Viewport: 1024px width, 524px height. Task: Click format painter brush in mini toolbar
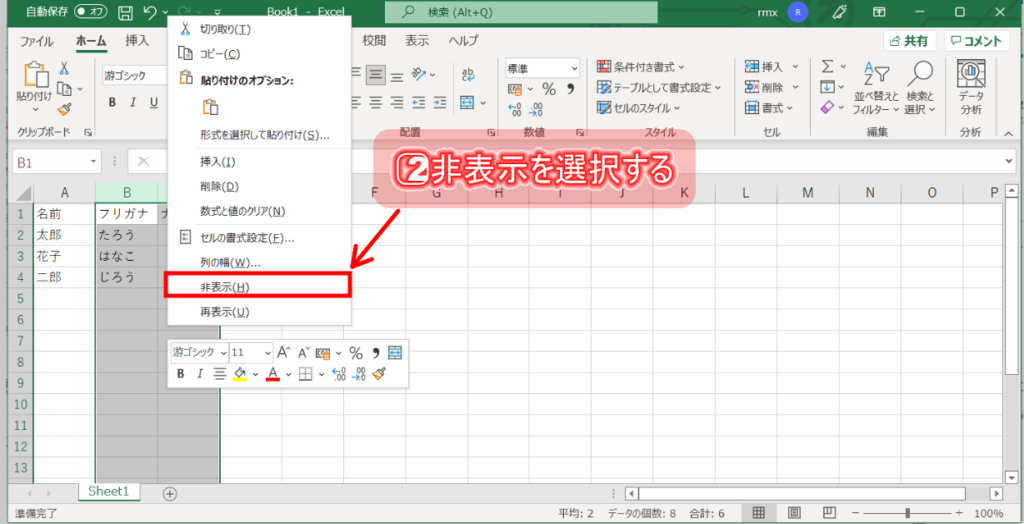pos(379,374)
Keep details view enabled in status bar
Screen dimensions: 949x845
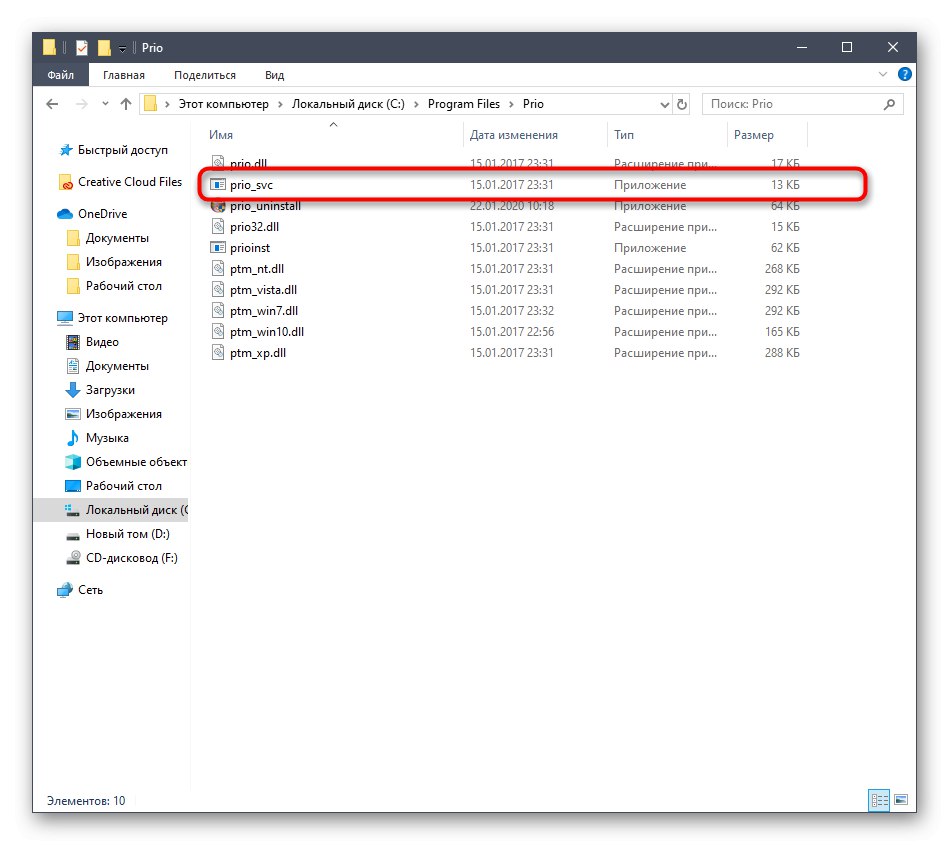(878, 800)
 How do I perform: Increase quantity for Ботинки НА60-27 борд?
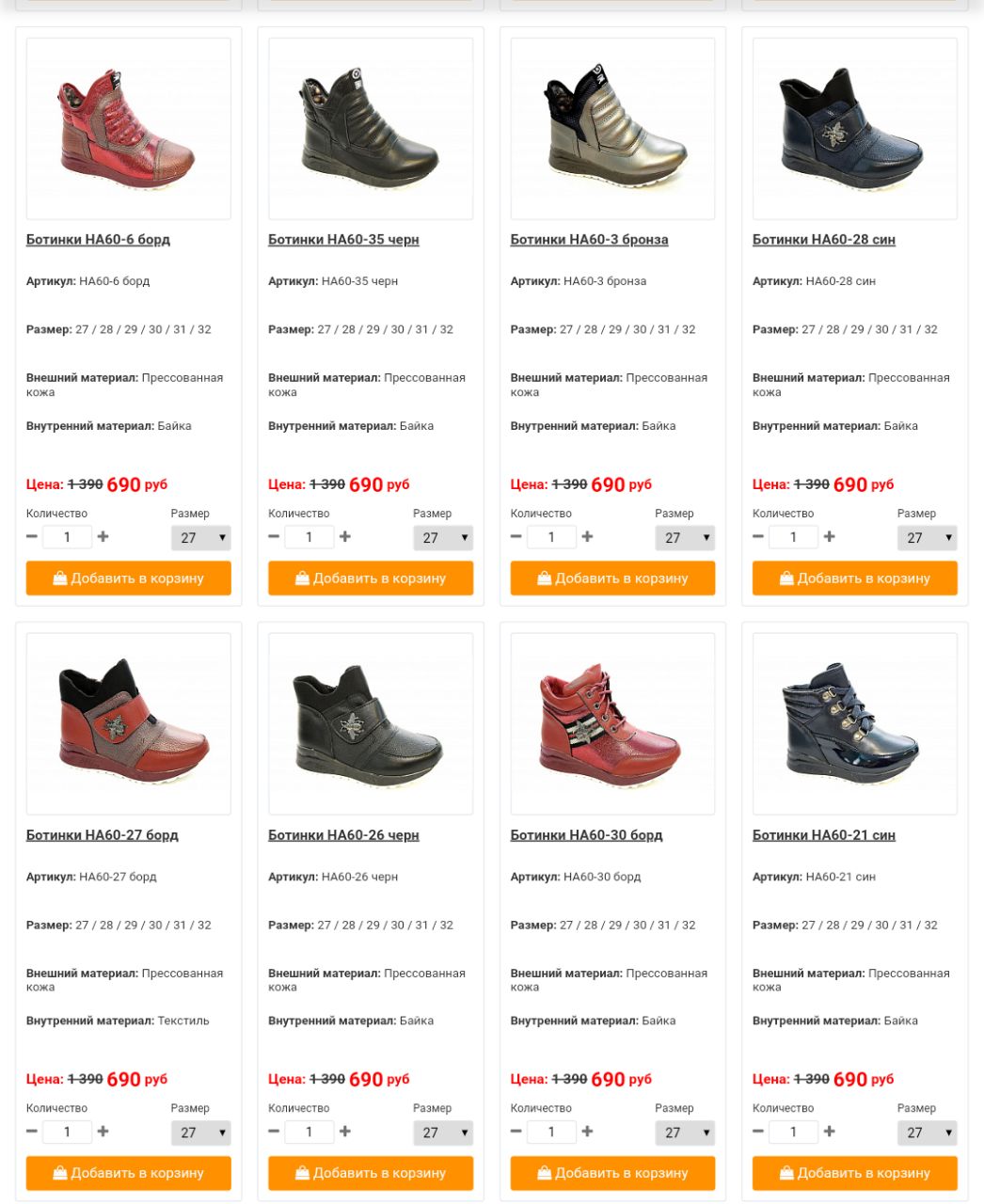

EXERCISE PROMPT:
Reproduce all the lines above, requests included, offsetting every coordinate value in the answers by +96. Omit the pictures.

EXERCISE SOLUTION:
Viewport: 1024px width, 524px height. Task: Click format painter brush in mini toolbar
pos(475,470)
Keep details view enabled in status bar
Screen dimensions: 949x845
(974, 896)
 How do I perform: Increase quantity for Ботинки НА60-27 борд?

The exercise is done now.